Des rapports venant d'un autre point névralgique, Jos, la capitale de l'Etat du Plateau de la ceinture moyenne du Nigeria, indiquaient que le vote a commencé tôt avec des femmes qui se sont attroupées dans divers bureaux de vote devant les hommes. Dans des zones à fortes concentrations de musulmans, les femmes étaient dans des files séparées près de celles de leurs homologues de sexe masculin. Selon le rapport, l'élection s'est déroulée dans l'ensemble dans le calme.
Abuja, la capitale fédérale, où Salim Salim, chef du groupe de supervision du Commonwealth, a observé les élections, aurait été également calme. Les rues ont été désertées partiellement à cause des élections, mais également en raison du fait que plusieurs habitants, en majorité des fonctionnaires, se sont rendus dans leurs villages où ils étaient inscrits.
L'élection de l'Assemblée nationale de samedi est la septième dans ce pays politiquement fragile. La première élection s'était déroulée en 1959 lorsque le pays se préparait pour l'indépendance en 1960 tandis qu'une autre élection parlementaire s'est tenue en 1964 et a provoqué des problèmes politiques qui ont conduit à la chute de la première République, le 15 janvier 1966.
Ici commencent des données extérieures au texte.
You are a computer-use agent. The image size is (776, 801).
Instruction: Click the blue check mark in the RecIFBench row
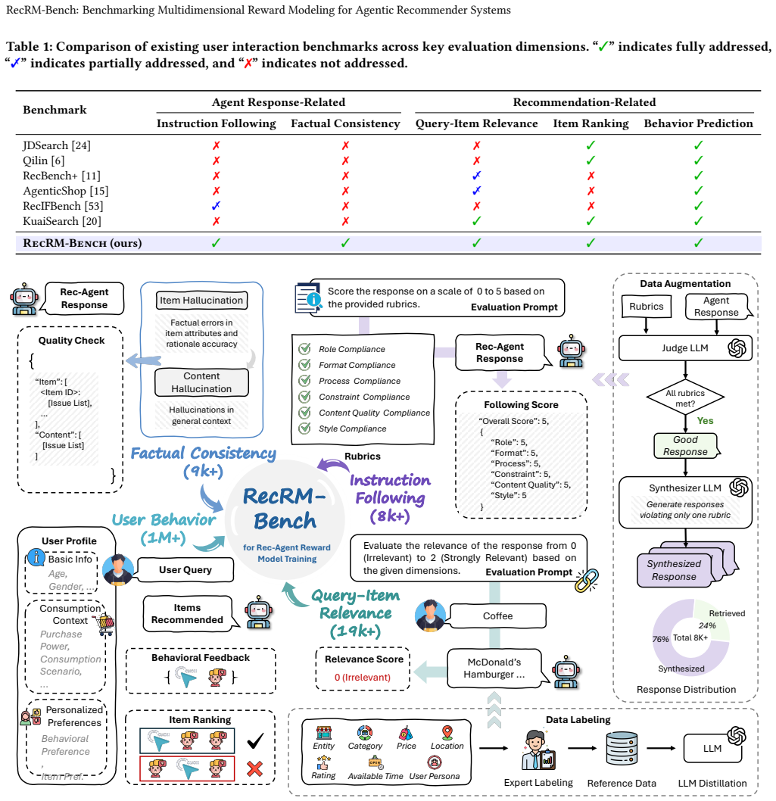pyautogui.click(x=216, y=206)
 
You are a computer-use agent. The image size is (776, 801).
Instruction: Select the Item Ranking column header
pyautogui.click(x=591, y=123)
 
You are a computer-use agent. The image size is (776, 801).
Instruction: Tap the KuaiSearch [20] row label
pyautogui.click(x=62, y=221)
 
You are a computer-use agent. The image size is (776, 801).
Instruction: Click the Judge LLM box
pyautogui.click(x=685, y=348)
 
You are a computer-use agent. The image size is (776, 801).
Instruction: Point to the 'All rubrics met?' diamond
pyautogui.click(x=685, y=398)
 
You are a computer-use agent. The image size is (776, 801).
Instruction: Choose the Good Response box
pyautogui.click(x=686, y=446)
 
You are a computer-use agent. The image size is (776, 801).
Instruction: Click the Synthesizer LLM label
pyautogui.click(x=685, y=488)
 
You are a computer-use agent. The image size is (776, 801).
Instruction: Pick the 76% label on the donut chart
pyautogui.click(x=660, y=639)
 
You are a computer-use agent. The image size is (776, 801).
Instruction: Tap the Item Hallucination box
pyautogui.click(x=202, y=301)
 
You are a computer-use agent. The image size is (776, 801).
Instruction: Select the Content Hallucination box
pyautogui.click(x=202, y=382)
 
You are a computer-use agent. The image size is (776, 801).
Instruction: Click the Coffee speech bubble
pyautogui.click(x=497, y=616)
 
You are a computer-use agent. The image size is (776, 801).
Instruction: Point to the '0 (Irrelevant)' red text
pyautogui.click(x=363, y=678)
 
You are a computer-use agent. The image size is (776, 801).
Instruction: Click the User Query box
pyautogui.click(x=185, y=569)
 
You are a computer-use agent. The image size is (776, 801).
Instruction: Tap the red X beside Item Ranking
pyautogui.click(x=254, y=768)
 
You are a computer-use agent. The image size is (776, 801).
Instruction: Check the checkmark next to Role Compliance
pyautogui.click(x=304, y=349)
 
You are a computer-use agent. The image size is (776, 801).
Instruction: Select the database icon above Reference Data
pyautogui.click(x=622, y=749)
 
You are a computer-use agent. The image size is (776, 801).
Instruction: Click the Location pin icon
pyautogui.click(x=447, y=733)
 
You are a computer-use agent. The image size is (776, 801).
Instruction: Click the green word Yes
pyautogui.click(x=705, y=421)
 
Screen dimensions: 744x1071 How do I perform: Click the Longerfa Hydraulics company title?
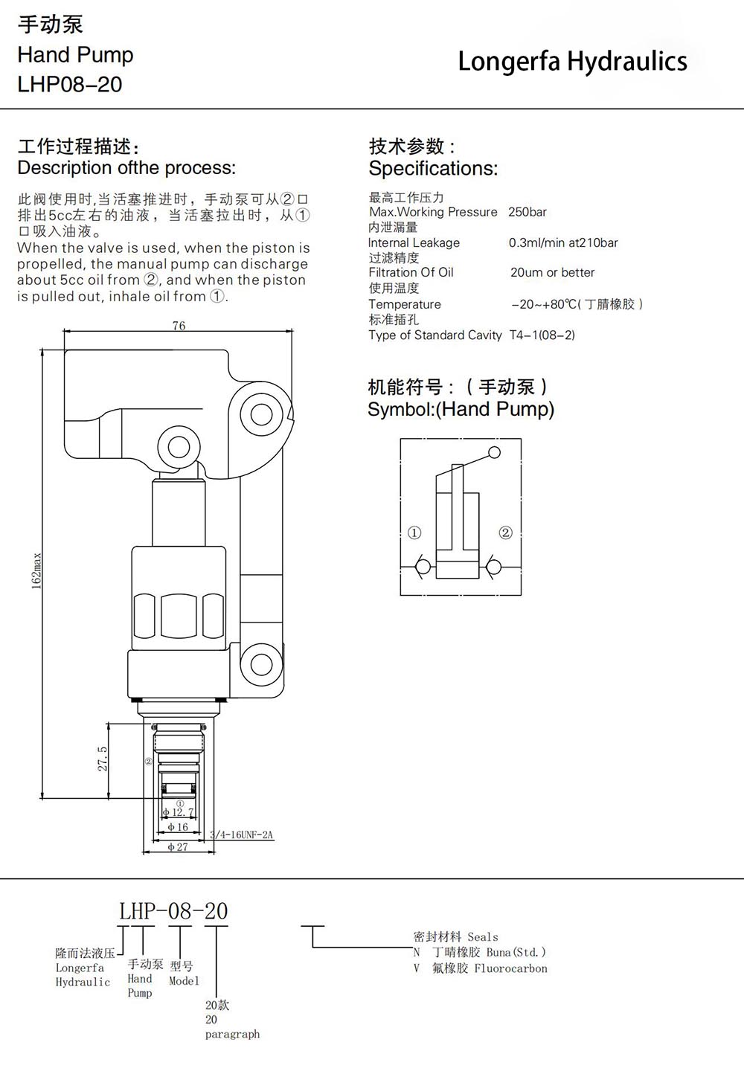click(572, 62)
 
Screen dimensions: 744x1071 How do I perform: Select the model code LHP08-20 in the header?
click(70, 84)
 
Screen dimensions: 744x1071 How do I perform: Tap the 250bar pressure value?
click(527, 212)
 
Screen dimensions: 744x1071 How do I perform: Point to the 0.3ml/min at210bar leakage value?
click(563, 243)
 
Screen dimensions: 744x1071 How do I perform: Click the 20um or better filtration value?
click(552, 272)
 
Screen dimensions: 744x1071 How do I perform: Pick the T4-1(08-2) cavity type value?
click(542, 335)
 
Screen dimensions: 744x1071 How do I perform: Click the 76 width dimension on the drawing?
click(179, 326)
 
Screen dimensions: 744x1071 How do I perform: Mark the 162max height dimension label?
click(36, 571)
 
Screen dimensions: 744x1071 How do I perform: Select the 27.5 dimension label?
click(103, 759)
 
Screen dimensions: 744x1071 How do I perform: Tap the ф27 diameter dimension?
click(178, 846)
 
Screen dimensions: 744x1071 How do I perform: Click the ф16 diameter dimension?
click(178, 827)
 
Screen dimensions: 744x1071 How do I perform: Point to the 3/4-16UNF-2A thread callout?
click(242, 834)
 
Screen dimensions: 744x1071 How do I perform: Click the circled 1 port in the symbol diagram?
click(414, 533)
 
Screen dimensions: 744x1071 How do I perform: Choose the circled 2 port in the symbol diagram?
click(505, 533)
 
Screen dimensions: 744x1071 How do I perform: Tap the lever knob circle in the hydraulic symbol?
click(495, 452)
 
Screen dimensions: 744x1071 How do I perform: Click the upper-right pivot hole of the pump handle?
click(262, 414)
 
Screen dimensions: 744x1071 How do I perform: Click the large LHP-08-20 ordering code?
click(173, 911)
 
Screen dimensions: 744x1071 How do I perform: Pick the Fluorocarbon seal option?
click(510, 968)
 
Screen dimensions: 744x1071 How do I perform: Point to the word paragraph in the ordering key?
click(232, 1034)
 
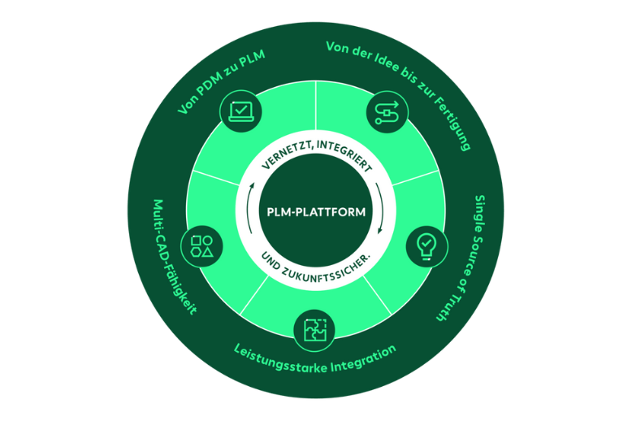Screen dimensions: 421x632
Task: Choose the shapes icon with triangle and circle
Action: click(x=202, y=245)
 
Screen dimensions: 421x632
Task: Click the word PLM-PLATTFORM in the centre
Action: click(x=315, y=212)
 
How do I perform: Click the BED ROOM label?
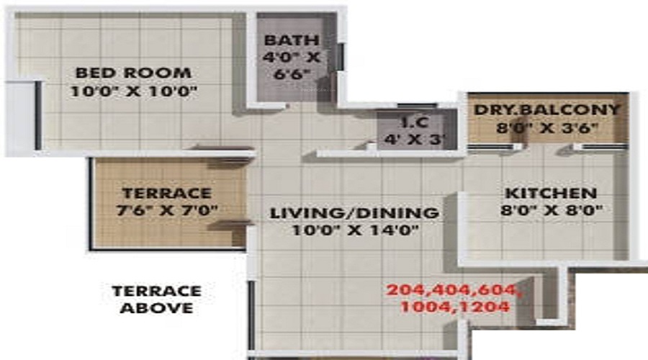pos(133,73)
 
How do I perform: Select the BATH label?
pos(291,40)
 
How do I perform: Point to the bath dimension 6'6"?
pos(291,74)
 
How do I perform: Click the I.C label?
pos(413,122)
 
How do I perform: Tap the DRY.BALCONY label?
pos(546,109)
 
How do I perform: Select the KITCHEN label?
pos(550,194)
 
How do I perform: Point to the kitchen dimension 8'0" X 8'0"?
pos(551,211)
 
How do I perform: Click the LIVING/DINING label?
pos(354,213)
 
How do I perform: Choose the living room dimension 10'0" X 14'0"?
pos(354,231)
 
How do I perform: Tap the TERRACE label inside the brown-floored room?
pos(166,193)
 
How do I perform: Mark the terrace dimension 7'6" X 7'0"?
pos(166,210)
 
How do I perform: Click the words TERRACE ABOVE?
pos(156,300)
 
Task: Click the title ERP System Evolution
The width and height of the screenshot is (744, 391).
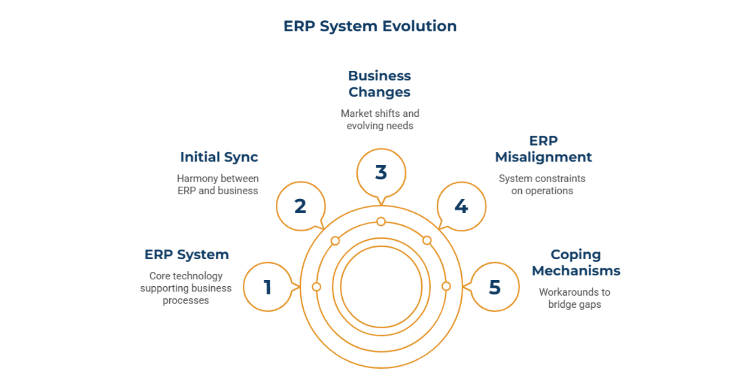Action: (x=370, y=26)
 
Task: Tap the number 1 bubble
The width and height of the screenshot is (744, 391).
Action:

Une autre élection a été organisée en 1979 lorsque le président Obasanjo, alors en qualité de chef d'Etat militaire, a passé le témoin au président Shehu Shagari de la seconde République. L'exercice démocratique a été cependant écourté par les militaires le 31 décembre 1983 lorsqu'une autre tentative d'élections a échoué et a conduit à plus d'une décennie de régime militaire.
Toutefois, en 1993, une autre série d'élections a été organisée sous la dictature du dirigeant militaire, le général Ibrahim Babangida. L'élection, perçue comme la plus libre et la plus équitable, a été annulée plus tard par les militaires, et le vainqueur de l'élection présidentielle, Moshood Abiola, a été emprisonné par feu le général Sani Abacha qui s'est emparé du pouvoir en tant que chef d'Etat issu d'un gouvernement intérimaire en novembre de cette année.
En 1999, une autre série d'élections, supervisée par le régime du général Abdulsalami Abubakar, s'est tenue et a conduit au présent exercice démocratique au Nigeria.